4. Physics & Parameterizations

The HRDPS-North system includes advanced physical parameterizations to improve Arctic weather forecasting.

4.1 Atmospheric & Land Surface Processes

• Convection Schemes:

  • Deep convection: Kain-Fritsch scheme.

  • Shallow convection: Kuo Transient scheme.

• Microphysics:

  • P3 Bulk Microphysics Model for precipitation and cloud physics.

• Boundary Layer Mixing:

  • Turbulent Kinetic Energy (TKE) Model.

  • Includes statistical representation of subgrid-scale clouds.

• Radiation Model:

  • Li-Barker correlated k-distribution radiative transfer scheme (updated every 15 minutes).

• Surface Model:

  • ISBA (Interactions between Soil, Biosphere, and Atmosphere) land surface scheme.

  • Accounts for land, sea ice, glacier, and ocean conditions.

4.2 Ocean & Sea Ice Components

• Sea Ice Thickness & Coverage:

  • Assimilated from 6-hour RIOPS forecasts.

• Sea Surface Temperature (SST):

  • Obtained from RIOPS model.

• Surface Roughness Over Water:

  • Uses Charnock formulation for momentum.

  • Deacu formulation for Z0T temperature scaling.

5. Computational Performance

• HRDPS-North runs on high-performance computing clusters.

• Each forecast cycle completes in ~20 minutes.

• Parallelized processing ensures rapid model updates.

6. Applications & Use Cases

The HRDPS-North model provides critical weather intelligence for high-latitude regions where traditional global models lack sufficient resolution.

6.1 Primary Applications

• Extreme Weather Forecasting: Arctic storms, snow squalls, ice storms.

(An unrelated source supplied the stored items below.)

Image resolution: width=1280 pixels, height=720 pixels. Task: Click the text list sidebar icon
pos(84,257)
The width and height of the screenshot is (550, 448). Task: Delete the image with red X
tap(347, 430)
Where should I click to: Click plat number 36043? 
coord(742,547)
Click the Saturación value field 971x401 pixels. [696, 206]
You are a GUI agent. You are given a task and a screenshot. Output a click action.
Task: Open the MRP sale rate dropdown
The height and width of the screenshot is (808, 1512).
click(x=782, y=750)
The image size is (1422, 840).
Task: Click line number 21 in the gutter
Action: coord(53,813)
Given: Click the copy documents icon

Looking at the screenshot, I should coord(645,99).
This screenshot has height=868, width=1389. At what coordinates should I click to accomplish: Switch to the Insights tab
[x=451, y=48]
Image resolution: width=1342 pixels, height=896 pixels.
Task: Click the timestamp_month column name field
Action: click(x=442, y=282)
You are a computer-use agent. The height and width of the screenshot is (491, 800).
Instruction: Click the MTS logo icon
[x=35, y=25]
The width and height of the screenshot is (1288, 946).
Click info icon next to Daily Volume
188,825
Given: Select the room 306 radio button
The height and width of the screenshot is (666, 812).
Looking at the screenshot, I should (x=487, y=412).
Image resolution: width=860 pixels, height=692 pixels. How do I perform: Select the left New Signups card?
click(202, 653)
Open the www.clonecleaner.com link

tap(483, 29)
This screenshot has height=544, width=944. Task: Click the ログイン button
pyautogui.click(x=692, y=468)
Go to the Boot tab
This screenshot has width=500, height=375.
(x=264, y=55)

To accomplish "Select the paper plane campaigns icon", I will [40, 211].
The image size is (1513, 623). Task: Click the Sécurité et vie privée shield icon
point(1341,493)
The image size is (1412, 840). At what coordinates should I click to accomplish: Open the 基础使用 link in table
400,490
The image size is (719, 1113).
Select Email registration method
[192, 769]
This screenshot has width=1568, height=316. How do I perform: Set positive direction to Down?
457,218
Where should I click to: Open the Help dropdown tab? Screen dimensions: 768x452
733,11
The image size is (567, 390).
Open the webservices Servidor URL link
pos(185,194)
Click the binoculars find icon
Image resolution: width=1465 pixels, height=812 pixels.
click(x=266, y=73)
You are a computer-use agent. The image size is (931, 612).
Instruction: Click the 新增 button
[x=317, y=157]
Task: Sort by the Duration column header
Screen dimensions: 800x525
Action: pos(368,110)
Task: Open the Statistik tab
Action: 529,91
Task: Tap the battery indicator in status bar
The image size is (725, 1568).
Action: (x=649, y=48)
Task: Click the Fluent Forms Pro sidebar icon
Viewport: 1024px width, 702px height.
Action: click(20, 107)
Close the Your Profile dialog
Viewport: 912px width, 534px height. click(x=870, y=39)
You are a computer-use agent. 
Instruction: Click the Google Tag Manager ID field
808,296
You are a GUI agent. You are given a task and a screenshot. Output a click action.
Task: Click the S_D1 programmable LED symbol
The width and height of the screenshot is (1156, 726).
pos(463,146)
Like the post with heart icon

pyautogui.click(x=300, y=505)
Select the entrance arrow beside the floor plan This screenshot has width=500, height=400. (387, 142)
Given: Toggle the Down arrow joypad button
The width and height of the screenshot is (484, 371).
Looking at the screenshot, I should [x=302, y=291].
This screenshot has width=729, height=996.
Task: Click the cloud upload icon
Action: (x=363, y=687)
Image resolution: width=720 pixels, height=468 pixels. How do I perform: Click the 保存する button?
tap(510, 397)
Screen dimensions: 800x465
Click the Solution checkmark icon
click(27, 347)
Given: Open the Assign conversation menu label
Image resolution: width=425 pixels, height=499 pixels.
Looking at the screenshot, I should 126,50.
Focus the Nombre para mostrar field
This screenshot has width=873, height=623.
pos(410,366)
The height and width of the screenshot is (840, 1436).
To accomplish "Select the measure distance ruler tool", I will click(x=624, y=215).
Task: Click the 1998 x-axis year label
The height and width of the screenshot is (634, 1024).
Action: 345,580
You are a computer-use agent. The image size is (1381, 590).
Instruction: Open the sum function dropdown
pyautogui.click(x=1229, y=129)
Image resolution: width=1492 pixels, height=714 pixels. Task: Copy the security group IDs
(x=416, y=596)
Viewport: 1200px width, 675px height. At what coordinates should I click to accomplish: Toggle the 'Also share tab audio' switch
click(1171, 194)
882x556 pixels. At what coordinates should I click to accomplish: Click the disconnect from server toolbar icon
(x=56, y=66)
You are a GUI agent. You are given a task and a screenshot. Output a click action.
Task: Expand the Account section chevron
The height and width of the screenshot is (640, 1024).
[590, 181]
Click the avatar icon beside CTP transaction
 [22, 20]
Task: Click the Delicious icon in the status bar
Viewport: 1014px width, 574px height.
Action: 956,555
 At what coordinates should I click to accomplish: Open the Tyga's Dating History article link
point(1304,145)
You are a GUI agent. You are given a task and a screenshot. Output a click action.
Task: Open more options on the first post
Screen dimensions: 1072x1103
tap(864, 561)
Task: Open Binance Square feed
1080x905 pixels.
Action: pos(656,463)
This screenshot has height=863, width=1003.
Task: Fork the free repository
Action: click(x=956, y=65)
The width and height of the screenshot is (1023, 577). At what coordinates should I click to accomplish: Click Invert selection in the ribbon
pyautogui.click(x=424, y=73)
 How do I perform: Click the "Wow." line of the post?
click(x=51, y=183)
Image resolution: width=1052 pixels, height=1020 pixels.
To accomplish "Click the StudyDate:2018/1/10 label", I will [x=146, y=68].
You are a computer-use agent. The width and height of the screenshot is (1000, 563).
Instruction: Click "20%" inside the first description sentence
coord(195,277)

• Maritime & Ice Navigation: Supporting shipping routes in the Arctic.

• Defense & Security: Used by Canada’s Department of National Defense (DND).

• Indigenous & Remote Community Support: Improved forecasting for climate-sensitive regions.

• Wildlife & Ecosystem Monitoring: Assessing climate impacts on Arctic habitats.

7. Summary & Importance

The HRDPS-North v2.1.0 represents a major advancement in Arctic and high-latitude weather prediction. With its high-resolution 3 km grid, advanced physics, and real-time data assimilation, it provides unmatched forecasting capabilities for northern Canada, Alaska, and the Arctic.

Key Benefits:

✔ Better prediction of Arctic storms and severe weather. ✔ Improved sea ice forecasts for navigation and climate research. ✔ Enhanced operational planning for defense, transportation, and remote communities.

8. References & Further Reading

• HRDPS-North v2.1.0 Technical Note: Link

• HRDPS-North Data & Model Updates: View Here

• MSC Open Data Access: Access Here

Conclusion

The HRDPS-North v2.1.0 is a critical innovation in Arctic weather forecasting, supporting climate resilience, maritime navigation, and national security. Its high-resolution, data-driven approach ensures more reliable and precise forecasts for Canada and the Arctic.